Liminal Projects

Liminal is a Portland, Oregon based ensemble of artists collaborating on projects that utilize aspects of theatre and performance to investigate how groups assemble and interact. The ensemble has produced more than fourteen original works in a variety of formats and spaces that invite audiences to collaborate in the composition of a shared experience. I co-founded Liminal in 1997 and serve as the company’s primary director. To the right is an overview of several Liminal projects that I have directed.
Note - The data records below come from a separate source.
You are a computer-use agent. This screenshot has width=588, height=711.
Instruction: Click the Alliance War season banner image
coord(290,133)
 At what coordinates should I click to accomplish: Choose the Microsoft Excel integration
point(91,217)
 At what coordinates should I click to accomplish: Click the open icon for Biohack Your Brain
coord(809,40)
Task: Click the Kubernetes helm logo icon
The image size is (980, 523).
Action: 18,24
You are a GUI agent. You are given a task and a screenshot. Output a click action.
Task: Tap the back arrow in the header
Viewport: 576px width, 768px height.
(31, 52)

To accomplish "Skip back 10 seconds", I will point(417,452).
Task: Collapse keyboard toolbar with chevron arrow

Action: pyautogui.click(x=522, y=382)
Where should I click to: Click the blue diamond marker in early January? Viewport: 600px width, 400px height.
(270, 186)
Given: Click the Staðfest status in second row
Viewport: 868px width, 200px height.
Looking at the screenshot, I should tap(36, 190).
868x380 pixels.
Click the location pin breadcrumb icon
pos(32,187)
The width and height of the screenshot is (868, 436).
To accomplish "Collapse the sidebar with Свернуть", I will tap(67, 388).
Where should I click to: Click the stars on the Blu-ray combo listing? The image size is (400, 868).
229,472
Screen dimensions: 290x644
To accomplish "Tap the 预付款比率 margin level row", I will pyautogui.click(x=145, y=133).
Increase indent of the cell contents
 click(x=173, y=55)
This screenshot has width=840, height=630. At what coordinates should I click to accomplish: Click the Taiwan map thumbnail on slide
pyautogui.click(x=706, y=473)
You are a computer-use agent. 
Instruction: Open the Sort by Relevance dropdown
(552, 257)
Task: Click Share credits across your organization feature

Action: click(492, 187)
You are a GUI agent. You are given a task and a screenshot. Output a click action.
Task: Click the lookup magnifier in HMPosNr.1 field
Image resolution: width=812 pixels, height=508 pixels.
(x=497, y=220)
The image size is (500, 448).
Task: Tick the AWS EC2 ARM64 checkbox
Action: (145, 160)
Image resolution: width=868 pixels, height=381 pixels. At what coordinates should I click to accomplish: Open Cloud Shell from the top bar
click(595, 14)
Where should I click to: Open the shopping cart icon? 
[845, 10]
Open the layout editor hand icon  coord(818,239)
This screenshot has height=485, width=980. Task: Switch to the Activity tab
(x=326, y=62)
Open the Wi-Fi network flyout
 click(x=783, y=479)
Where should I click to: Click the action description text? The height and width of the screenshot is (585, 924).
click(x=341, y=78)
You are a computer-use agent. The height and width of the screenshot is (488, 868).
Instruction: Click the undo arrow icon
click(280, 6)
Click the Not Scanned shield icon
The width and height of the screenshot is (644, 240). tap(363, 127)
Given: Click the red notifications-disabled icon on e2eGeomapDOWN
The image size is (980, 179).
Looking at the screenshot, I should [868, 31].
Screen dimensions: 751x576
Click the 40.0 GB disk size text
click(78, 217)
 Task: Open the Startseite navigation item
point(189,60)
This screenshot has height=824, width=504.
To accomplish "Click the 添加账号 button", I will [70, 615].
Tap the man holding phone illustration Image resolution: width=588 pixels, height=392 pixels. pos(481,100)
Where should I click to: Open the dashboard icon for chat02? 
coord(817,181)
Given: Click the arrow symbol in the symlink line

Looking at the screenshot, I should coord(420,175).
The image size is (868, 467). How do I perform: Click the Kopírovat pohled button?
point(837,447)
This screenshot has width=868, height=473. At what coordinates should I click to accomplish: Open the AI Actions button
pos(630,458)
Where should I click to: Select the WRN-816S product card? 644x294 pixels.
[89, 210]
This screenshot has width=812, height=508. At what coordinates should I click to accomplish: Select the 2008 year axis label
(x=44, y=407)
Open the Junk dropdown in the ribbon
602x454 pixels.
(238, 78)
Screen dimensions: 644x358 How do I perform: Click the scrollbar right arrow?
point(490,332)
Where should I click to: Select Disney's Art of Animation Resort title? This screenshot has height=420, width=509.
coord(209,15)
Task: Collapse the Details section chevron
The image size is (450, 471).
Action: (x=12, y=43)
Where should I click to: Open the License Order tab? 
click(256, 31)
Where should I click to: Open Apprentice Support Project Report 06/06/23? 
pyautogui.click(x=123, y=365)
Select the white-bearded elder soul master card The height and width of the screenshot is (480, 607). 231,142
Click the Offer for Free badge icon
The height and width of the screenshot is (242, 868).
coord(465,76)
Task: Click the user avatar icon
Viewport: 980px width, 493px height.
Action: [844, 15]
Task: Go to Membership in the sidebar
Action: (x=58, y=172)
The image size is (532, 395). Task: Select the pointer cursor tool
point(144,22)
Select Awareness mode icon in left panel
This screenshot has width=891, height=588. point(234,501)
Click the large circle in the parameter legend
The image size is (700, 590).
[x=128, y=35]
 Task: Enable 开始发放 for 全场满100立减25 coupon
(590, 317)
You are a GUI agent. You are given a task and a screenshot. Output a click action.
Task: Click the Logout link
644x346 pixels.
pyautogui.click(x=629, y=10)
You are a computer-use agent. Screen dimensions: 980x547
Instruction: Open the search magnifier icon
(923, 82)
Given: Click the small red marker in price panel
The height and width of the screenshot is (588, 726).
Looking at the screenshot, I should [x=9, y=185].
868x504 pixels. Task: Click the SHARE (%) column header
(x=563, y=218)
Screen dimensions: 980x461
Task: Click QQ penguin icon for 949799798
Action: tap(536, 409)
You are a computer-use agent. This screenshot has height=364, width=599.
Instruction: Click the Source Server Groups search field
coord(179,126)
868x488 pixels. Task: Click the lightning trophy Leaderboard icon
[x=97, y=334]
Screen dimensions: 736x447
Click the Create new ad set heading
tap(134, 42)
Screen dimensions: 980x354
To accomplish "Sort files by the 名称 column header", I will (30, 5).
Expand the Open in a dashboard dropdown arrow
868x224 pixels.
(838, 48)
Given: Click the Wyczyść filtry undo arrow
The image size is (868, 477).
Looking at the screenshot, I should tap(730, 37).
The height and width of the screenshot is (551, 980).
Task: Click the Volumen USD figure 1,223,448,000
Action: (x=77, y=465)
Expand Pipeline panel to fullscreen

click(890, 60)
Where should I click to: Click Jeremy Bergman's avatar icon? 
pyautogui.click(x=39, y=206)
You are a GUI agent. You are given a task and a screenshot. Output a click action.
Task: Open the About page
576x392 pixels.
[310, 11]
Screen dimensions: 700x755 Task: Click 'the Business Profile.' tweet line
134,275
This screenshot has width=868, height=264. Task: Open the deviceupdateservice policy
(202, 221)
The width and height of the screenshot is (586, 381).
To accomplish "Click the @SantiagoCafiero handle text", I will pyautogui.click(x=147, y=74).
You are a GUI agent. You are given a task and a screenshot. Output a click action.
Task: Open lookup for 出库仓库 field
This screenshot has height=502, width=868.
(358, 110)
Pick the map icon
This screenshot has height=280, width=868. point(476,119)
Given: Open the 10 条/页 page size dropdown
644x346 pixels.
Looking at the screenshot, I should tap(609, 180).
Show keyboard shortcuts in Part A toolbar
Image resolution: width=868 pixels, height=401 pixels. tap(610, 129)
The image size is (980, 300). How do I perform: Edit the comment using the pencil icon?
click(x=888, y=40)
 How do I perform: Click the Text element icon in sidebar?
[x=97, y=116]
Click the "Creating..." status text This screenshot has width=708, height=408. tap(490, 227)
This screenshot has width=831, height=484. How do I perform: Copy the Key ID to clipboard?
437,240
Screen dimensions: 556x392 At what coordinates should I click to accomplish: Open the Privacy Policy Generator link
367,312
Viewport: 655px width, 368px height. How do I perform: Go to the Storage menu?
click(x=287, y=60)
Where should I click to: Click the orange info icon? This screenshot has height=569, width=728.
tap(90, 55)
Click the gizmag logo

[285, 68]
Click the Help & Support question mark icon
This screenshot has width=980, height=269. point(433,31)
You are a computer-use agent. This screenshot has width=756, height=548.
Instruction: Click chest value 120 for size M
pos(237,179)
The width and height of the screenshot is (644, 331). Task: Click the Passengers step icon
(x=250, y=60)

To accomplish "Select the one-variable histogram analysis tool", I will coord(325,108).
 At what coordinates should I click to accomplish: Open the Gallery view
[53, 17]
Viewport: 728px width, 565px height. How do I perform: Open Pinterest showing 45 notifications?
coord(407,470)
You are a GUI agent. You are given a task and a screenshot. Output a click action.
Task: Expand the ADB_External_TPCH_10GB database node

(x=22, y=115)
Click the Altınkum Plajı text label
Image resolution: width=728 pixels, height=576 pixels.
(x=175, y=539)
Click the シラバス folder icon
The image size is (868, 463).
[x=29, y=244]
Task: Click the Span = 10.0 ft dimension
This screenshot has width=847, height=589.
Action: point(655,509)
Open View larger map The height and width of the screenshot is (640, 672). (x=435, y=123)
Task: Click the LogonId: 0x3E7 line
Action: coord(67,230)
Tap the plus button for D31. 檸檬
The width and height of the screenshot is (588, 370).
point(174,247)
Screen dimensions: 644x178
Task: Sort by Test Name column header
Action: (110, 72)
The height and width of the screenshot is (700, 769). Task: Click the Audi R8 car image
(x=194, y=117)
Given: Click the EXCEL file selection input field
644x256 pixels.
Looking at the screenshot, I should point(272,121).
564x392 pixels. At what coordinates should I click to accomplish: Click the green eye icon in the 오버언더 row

Much of Liminal’s work has focused on operations that are theatrical, but not necessarily theatre. In the tradition of the avant-garde, our projects have sought to escape linear narrative structures and passive positions for audiences. Unlike the avant-garde tradition, we have tried to avoid excessive fragmentation or abstraction in order to re-trace our work’s connection to the various worlds that we, and our audiences, inhabit. The questions that drive our work are concerned with the quality of a live experience, the efficacy of a participant’s role, the articulation of their concerns and the composition of the narratives that help participants put things in order.

We credit the group’s name to the anthropologist Victor Turner, who most prominently used the term “liminal” in his research on forms of social drama that function outside of theatre. The “social” is not made from a group’s stability, but rather, from instability and uncertainty located a sites of “drama” or controversy. The word “liminal” comes from the Latin, “limen” which means “at the threshold” or “the betwixt and between.” True to the term, a Liminal performance presents people, places and events that are in a state of change and collective composition.